Фрагмент текста:
▼

Отправная точка, если она вообще существует, должна лежать «посередине», в действии, которое локализирует и глобализирует, дислоцирует и рассеивает, —действии, без которого обезьяньи общества, по-видимому, могут обходиться. Однако чтобы определить этот локус, нам необходимо разделить социальное с вещами, что кажется совершенно невыполнимым — не из-за пропасти, отделяющейактора от системы, а из-за не менее глубокой пропасти, которая отделяет объективный мир от политического мира, точные науки от гуманитарных, природу от культуры. В результате этого разрыва объекты не могут вернуться в социальный мир, не изменив его «естественных» свойств.[126] И, наоборот, общество не может вторгнуться в естественные науки, не «коррумпировав» их.[127] Не трудно понять дилеммы социологии, если принять во внимание ту «двойную западню», в которой она оказалась. Именно из-за этой горизонтальной черты между объективным и политическим в социологии не остается места для вещей. И поэтому она оказывается вертикально разорванной между актором и системой. Забвение артефактов (в смысле вещей) означало создание другого артефакта (в смысле иллюзии): общество, которое должно поддерживаться только социальным. Тем не менее оператор, обменник, агитатор и аниматор, способный одновременно к локализации и глобализации, находится прямо в центре этого креста. Он может связывать свойства объектов со свойствами социального. Однако что это?
Слишком часто социология остается «без объекта». Подобно многим гуманитарным наукам, она конструировалась через противодействие привязанности к объектам, которые называет фетишами. Она всерьез отнеслась к давнему предостережению пророков насчет идолов, товаров и objets d'art. «есть у них уста, но не говорят; есть у них глаза, но не видят; есть у них уши, но не слышат». В соответствии с ним, неодушевленные тела мертвых статуй оживляет наша вера, социальная жизнь, которую мы проецируем на них. Эти фетиши сами по себе ничего не значат. Они служат просто проекционными экранами.

▲

Входные данные:
▼

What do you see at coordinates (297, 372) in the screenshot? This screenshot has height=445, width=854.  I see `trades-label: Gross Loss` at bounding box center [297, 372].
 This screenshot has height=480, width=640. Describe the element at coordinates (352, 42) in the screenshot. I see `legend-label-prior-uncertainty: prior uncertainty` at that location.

▲

Письменное задание 1: Измените отрывок текста о социологии и вещах от слов «Слишком часто социология» вплоть до слов «просто проекционными экранами.» включительно, поставив «изваяний» вместо «статуй», и приведите его целиком.
Письменное задание 2:
Ответьте на вопросы по тексту о социологии и вещах:
(а) Между чем, согласно тексту, оказывается вертикально разорванной социология?
(б) Как социология называет объекты, через противодействие привязанности к которым она конструировалась?
(в) Чем, по словам текста, служат фетиши?
Письменное задание 3: Продолжите текст о социологии и вещах с того места, на котором он заканчивается.
Строки никак не связаны с текстом о социологии и вещах.

Ответ 1:
Слишком часто социология остается «без объекта». Подобно многим гуманитарным наукам, она конструировалась через противодействие привязанности к объектам, которые называет фетишами. Она всерьез отнеслась к давнему предостережению пророков насчет идолов, товаров и objets d'art. «есть у них уста, но не говорят; есть у них глаза, но не видят; есть у них уши, но не слышат». В соответствии с ним, неодушевленные тела мертвых изваяний оживляет наша вера, социальная жизнь, которую мы проецируем на них. Эти фетиши сами по себе ничего не значат. Они служат просто проекционными экранами.

Ответ 2:
(а) Между актором и системой.
(б) Фетишами.
(в) Проекционными экранами.

Ответ 3:
Но на самом деле они привносят в общество нечто важное —объективацию. Подобно многим проекционным аппаратам, эти идолы полностью меняли смысл действия, оставляя у бедняков, которые отдавали им все, впечатление, что их сила проистекает из них одних и что именно эта сила делает людей бессильными, вызывая отчуждение. Гуманитарные науки на протяжении долгого времени пытались изменить такое положение. Посредством ретропроектора, симметричного первому, они показывают труд людей и их многократныеусилия по вдыханию жизни в безжизненное тело фетиша.[128] Этика социологов требует от них антифетишизации. И понятно, почему возвращение объектов, рассуждения о значении вещей, рассмотрение неодушевленных предметов в качестве реальных социальных сил кажется им ошибкой: ошибкой возврата к объективизму, натурализму или вере. Однако мы не можем вновь ввести объекты, не изменив этики социальных наук и не приняв определенной дозы фетишизма.[129] Объекты выполняют определенную работу, а не просто являются экранами или ретропроекторами нашей социальной жизни. Их задача состоит не только в «стирании» социального происхождения сил, которые на них проецируются.
Если мы хотим вернуть объектам их роль в этом производстве социальной связи, нам необходимо также отказаться от антифети- шистских рассуждений, а также от другой функции, которой гуманитарные науки наделяли объекты,—объективности естественных сил. Все, по-видимому, ведет к положению, когда социология начинает колебаться между двумя определениями объекта: «плохим объектом», или фетишем, и «хорошим объектом», или силой. С первым необходимо бороться, показывая, что он —всего лишь субстрат, инвертор, экран для проекции верований. Последний необходимо открывать, применяя соответствующие методы, не связанные с верованиями, мнениями, страстями и поступками людей. Навязывая объектам две эти роли, гуманитарные науки критикуют повседневные верования и стремятся подражать естественным наукам, какими они их себе представляют.[130] Социология долгое время колебалась между этими двумя ролями для объекта, ни одна из которых не позволяла
ему стать полноценным социальным актором.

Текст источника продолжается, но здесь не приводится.